Problem to solve>
Repeat only what appears from the line containing "The width and height of the screenshot is (796, 605)." through the last line of the listing below, exactly as written.

Segment Start: Data for processing

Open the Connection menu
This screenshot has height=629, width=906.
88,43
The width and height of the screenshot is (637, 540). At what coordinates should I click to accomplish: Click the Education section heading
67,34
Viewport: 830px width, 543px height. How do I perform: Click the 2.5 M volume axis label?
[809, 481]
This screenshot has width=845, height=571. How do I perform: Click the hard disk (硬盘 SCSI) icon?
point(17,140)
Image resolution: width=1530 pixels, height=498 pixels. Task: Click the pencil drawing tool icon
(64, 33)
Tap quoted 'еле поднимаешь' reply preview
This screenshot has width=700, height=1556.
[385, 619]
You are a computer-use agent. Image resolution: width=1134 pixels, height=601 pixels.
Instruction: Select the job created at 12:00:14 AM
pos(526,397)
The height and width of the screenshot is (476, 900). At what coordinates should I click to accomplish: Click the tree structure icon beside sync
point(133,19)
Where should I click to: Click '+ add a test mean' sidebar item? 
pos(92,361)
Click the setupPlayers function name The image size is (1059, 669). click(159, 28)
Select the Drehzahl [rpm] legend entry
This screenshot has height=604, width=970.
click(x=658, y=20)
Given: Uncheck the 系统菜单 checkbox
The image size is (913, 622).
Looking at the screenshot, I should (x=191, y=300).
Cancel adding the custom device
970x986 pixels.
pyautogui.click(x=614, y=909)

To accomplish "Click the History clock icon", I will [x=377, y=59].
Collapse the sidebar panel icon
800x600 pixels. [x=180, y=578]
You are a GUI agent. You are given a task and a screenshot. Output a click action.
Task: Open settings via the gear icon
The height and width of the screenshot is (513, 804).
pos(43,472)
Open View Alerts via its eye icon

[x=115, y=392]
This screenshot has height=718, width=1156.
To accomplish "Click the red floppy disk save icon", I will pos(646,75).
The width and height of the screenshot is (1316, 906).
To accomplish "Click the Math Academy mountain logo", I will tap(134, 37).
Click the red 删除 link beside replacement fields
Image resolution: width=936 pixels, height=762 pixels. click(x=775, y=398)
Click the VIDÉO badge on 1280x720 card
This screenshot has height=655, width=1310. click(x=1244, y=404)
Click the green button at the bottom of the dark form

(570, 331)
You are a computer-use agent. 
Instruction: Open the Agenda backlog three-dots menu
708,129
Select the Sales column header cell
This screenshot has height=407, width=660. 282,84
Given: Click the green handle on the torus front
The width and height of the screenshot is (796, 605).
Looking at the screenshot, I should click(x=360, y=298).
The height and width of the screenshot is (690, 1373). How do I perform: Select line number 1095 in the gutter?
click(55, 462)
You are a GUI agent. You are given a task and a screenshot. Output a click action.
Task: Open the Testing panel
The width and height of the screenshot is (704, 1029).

Segment End: Data for processing

Expected output>
The width and height of the screenshot is (796, 605).
Looking at the screenshot, I should click(x=360, y=298).
The height and width of the screenshot is (690, 1373). How do I perform: Select line number 1095 in the gutter?
click(55, 462)
You are a GUI agent. You are given a task and a screenshot. Output a click action.
Task: Open the Testing panel
The width and height of the screenshot is (704, 1029).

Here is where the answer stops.